Examines the vars in the env, thinks a bit… and the solution to type trouble is more types! It’s not enough to specify what it is, let’s also specify how many it is. He changes matrix to 1 matrix. And now it works:

transposeHelper : Vect m ty -> (1 xs_trans : Vect m (Vect k ty)) ->
Vect m (Vect (S k) ty)
transposeHelper [] [] = []
transposeHelper (x :: xs) (y :: ys) = (x :: y) :: transposeHelper xs ys

transpose : {m: _} -> (1 matrix: Vect n (Vect m ty)) -> Vect m (Vect n ty)
transpose [] = empties m
transpose (x :: xs)
= let xs_trans = transpose xs in
transposeHelper x xs_trans

So, he types… let’s see, 74, 7, 32, 16… a total of 129 characters to generate eleven lines of code across three functions (transpose, empties, and transposeHelper). And note that he has to write the actual logical body of transpose himself (and even then it didn’t work until he changed the types and re-generated the helper).

Coincidentally, I needed a 2d matrix transpose the other day for something and you know how that looks in brev?

(over args)

That’s it.

Here’s an example:

(apply (over args) '("lime"
"idea"
"psst"))

returns

("lip"
"ids"
"mes"
"eat")

And here’s a port of his generated code to brev so any Haskell-averse readers can see how his works:

(define (transpose-helper (x . xs) (y . ys)) (cons (cons x y) (transpose-helper xs ys)))
(define (transpose-helper (x . xs) '()) (cons (cons x '()) (transpose-helper xs '())))
(define (transpose-helper '() '()) '())
(define (transpose (x . xs)) (transpose-helper x (transpose xs)))
(define (transpose '()) '())

And OK, to us nerds of the ML family and Haskell, we can follow along with what’s going on when we read the generated code, but I’m sure that to most people, this style of code is kinda… ivory tower?

Compared to how it would look like expressed in R5RS:

(define (transpose lis) (apply map list lis))

I just don’t get the type hype. I just don’t.

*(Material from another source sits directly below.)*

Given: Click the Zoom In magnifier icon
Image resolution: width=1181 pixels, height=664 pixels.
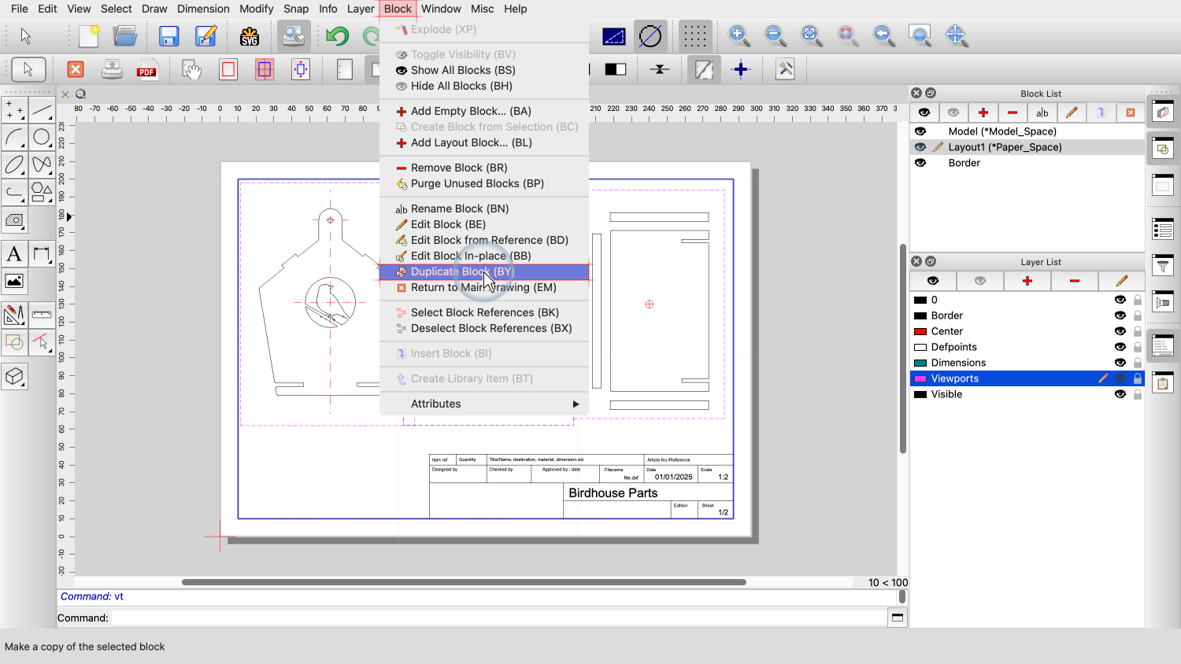Looking at the screenshot, I should 739,35.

I’m keeping an open mind that that camp might one day create something useful but I’m watching from afar, I’m not eager to dive in.

The so called “auto-generation” is him

1. taking a function name, reading the types of its argument from the env (since those vars were annotated previously), and lifting it to a typed prodecure spec (a contract, for y’all Eiffel fogeys) with annotations
2. expanding a procedure spec into the standard cons recursion

In other words: boilerplate that wouldn’t even have to be in there.